[[ EXCERPTED PASSAGE, beginning ]]

Prof. Christian Novetzke received a BA from Macalester College, an MTS from Harvard University, and a PhD from Columbia University. Prof. Novetzke is Professor of South Asia Studies, Religious Studies, and Global Studies at the Jackson School of International Studies at the University of Washington. He is also Professor of the Comparative History of Ideas at UW. Prof. Novetzke’s books include The Quotidian Revolution (Columbia University Press 2016) and Religion and Public Memory (Columbia University Press 2008). He is also the co-author (with Andy Rotman and William Elison) of Amar Akbar Anthony: Bollywood, Brotherhood, and the Nation (Harvard University Press 2016) and co-editor (with Jack Hawley and Swapna Sharma) Of Bhakti and Power (University of Washington Press 2019). Among his awards, Prof. Novetzke was a Guggenheim Fellow in 2018 and a Fulbright-Nehru Fellow in 2013. His current projects include a book on yoga as political theory and practice with co-author Sunila S. Kale (under contract at Columbia University Press) and a book on the thought of Savitribai Phule, for which he was awarded the current Fulbright-Nehru Fellowship.

Savitribai Phule was born into an impoverished subaltern caste of Shudra agricultural workers in India in 1831. She became one of the first Shudra women in India to receive an education. She authored two books of political poetry in Marathi, each articulating her powerful vision for social justice and her fight against caste patriarchy. Her ideas about religion, caste, gender, and power made her one of the most important critical thinkers in Indian history. However, Savitribai Phule is hardly known outside of India. With Fulbright-Nehru’s support Prof. Novetzke hopes to complete his research on a book on the critical thought of Savitribai Phule.

Nancy Neiman

Prof. Nancy Neiman has been a Professor of Politics at Scripps College since 1994. She has won numerous teach, scholarship and community service awards. She has taught a wide range of political economy courses including, Markets and Politics in Latin America, the Power Elite: Surveying the Influence of Business over Public Policy, and Infrastructures of Justice. Prof. Neiman teaches a Political Economy of Food course through which she has organized a number of community engagement projects that bridge theory and practice among which are a social enterprise organized with women who were formerly incarcerated, a program called Plant Justice with students at an alternative high school, and a Meatless Monday program that brings students and women who were formerly incarcerated together to share prepare and share meals and food justice programming. She also teaches Napier intergenerational learning courses and Inside-Out courses inside a local prison. Her most recent book, Markets, Community and Just infrastructures, includes a variety of case studies, including an interfaith coffee cooperative in Uganda, Cuban financial reform, globalization in Juárez Mexico, and the US meatpacking industry, to provide a framework for understanding the conditions under which markets promote or undermine social justice.

[[ EXCERPTED PASSAGE, end ]]
[[ DATASET CONTENT, beginning ]]

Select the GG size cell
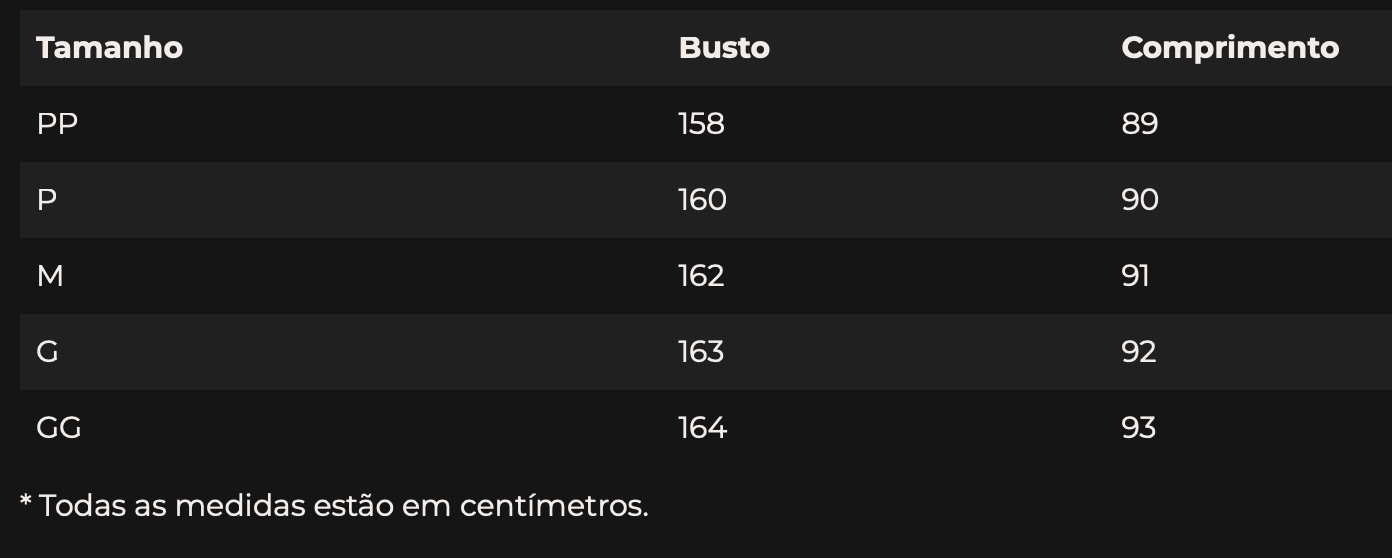Viewport: 1392px width, 558px height. (59, 428)
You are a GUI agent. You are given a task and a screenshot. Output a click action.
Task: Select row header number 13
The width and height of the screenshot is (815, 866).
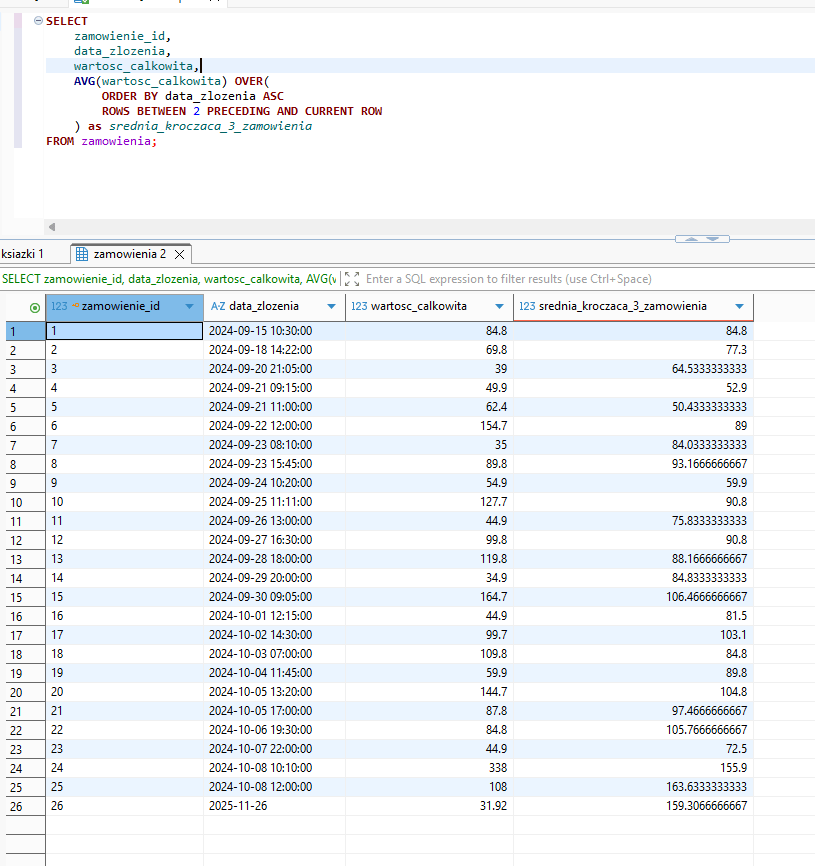coord(14,559)
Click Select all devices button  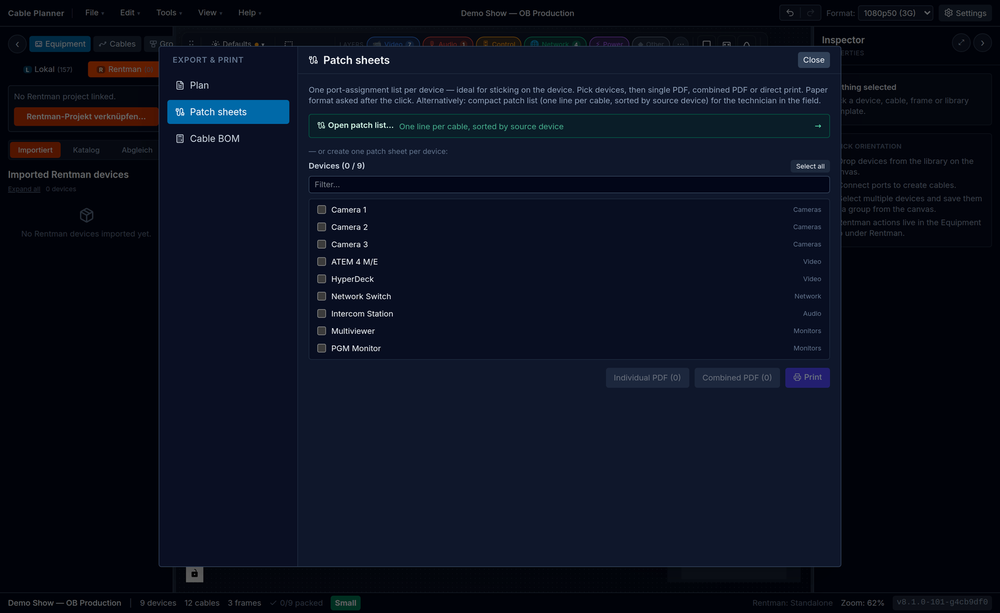810,166
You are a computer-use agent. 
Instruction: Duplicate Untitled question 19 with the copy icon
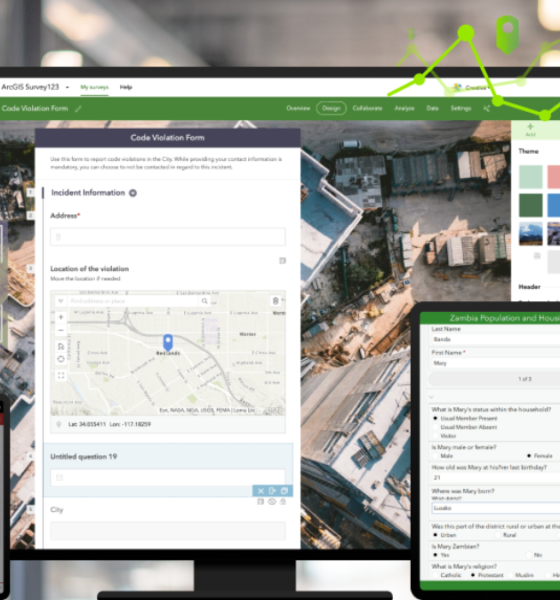[284, 491]
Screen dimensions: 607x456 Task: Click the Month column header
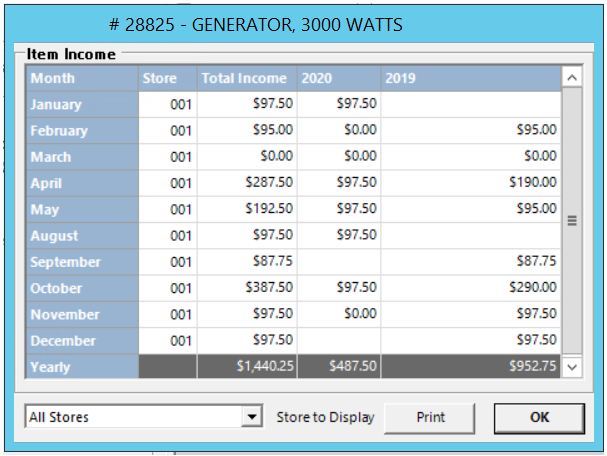[x=82, y=78]
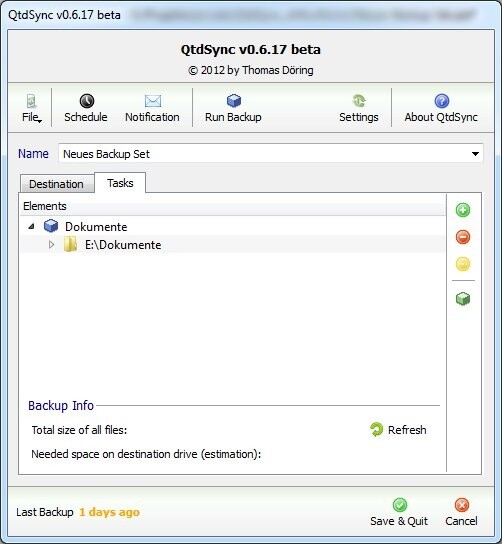The width and height of the screenshot is (502, 544).
Task: Click the green cube task icon
Action: click(x=462, y=298)
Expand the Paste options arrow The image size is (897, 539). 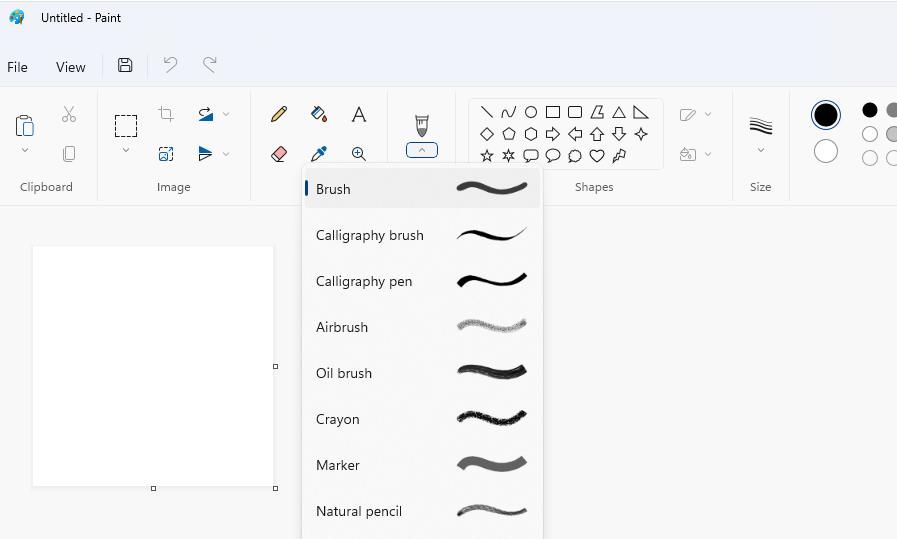click(x=25, y=151)

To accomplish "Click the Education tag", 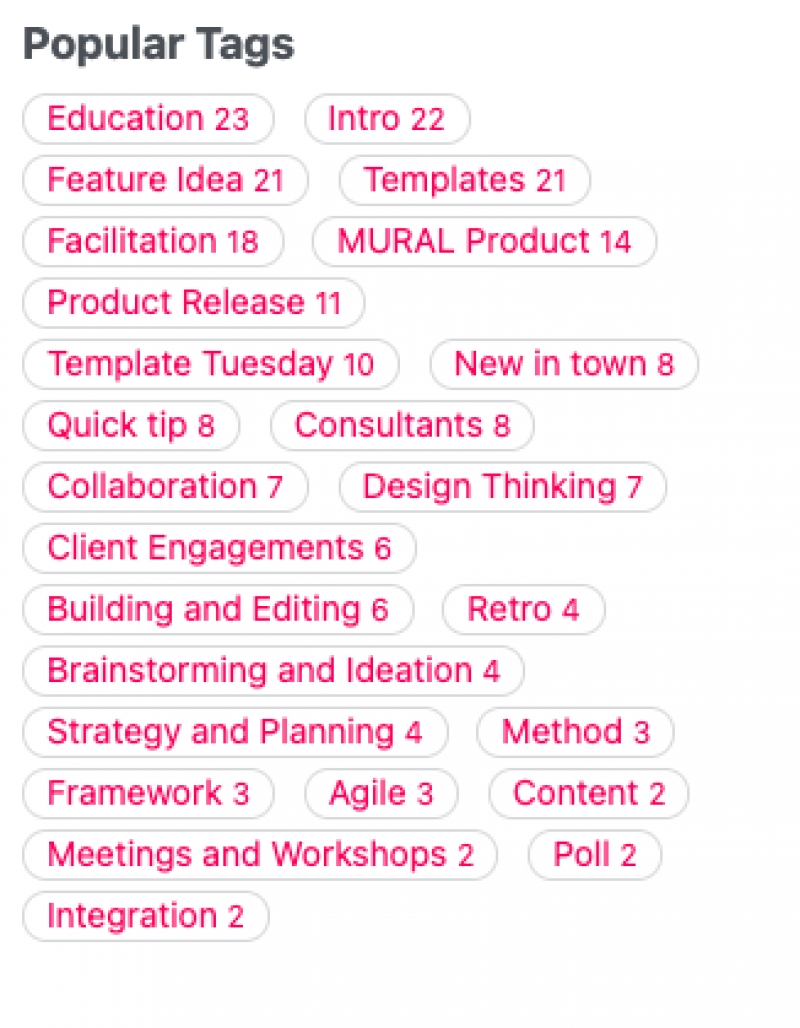I will (x=148, y=119).
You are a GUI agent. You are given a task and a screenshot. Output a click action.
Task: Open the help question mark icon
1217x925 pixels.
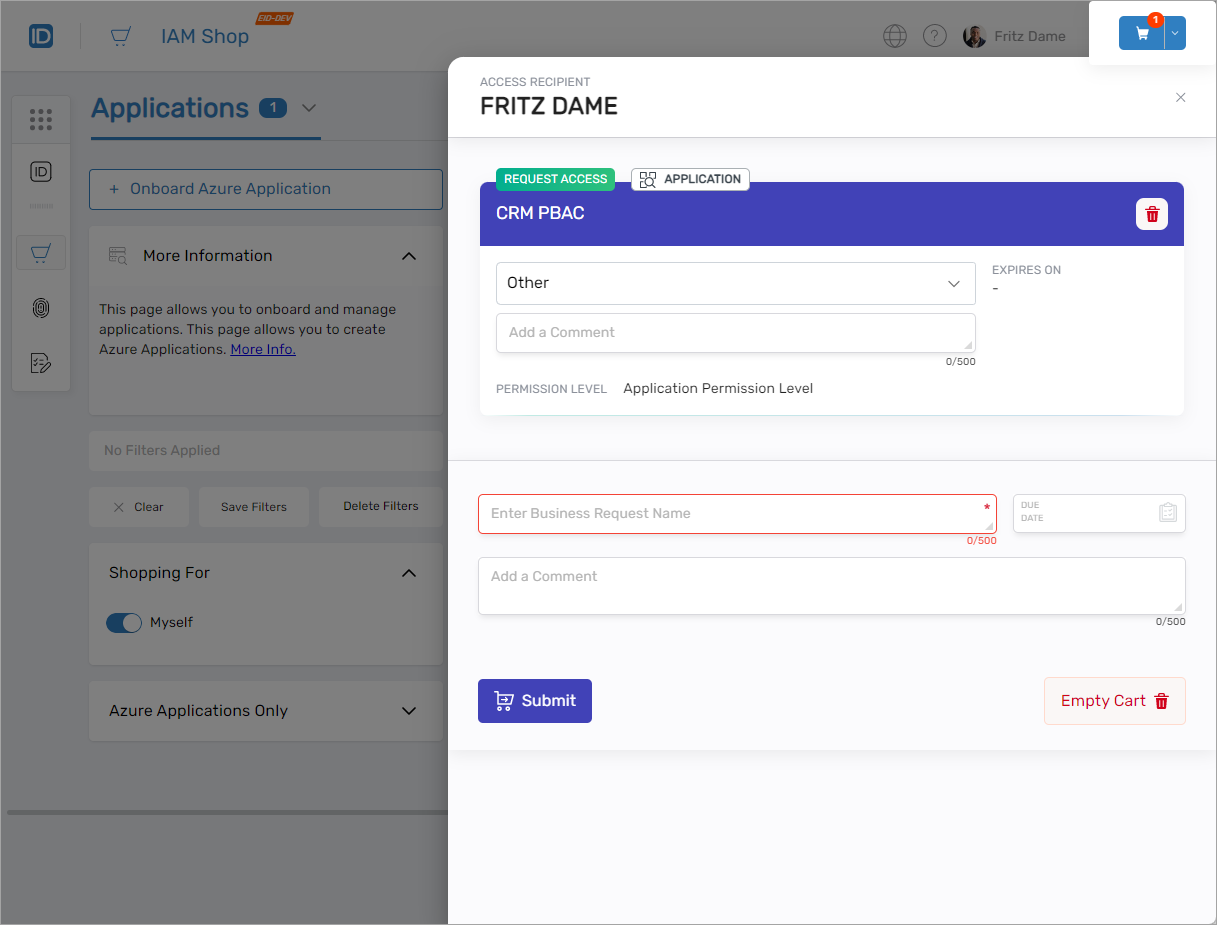coord(934,36)
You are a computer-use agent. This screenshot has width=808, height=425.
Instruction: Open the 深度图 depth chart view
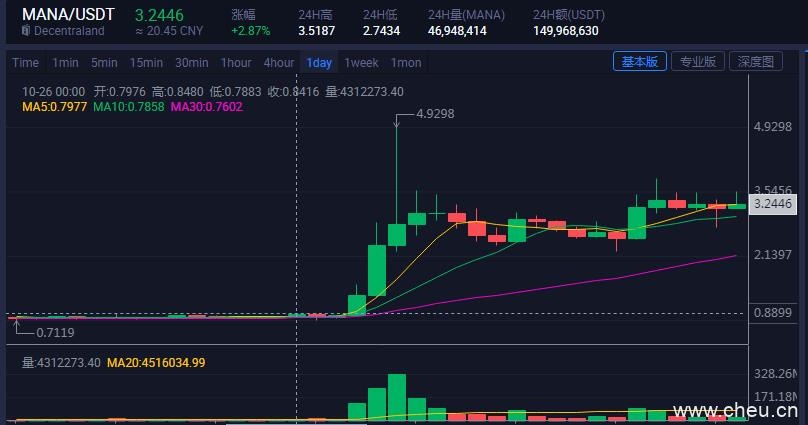[x=755, y=62]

[[ DATASET CONTENT, end ]]

THINGS TO DO =>
- 1) According to the faculty biographies, since what year has Nancy Neiman been a Professor of Politics at Scripps College?
- 2) Retype the stretch of the faculty biographies from "Savitribai Phule was" through "of Savitribai Phule.".

RESULTS OF THE TASKS =>
- 1) Since 1994.

- 2)
Savitribai Phule was born into an impoverished subaltern caste of Shudra agricultural workers in India in 1831. She became one of the first Shudra women in India to receive an education. She authored two books of political poetry in Marathi, each articulating her powerful vision for social justice and her fight against caste patriarchy. Her ideas about religion, caste, gender, and power made her one of the most important critical thinkers in Indian history. However, Savitribai Phule is hardly known outside of India. With Fulbright-Nehru’s support Prof. Novetzke hopes to complete his research on a book on the critical thought of Savitribai Phule.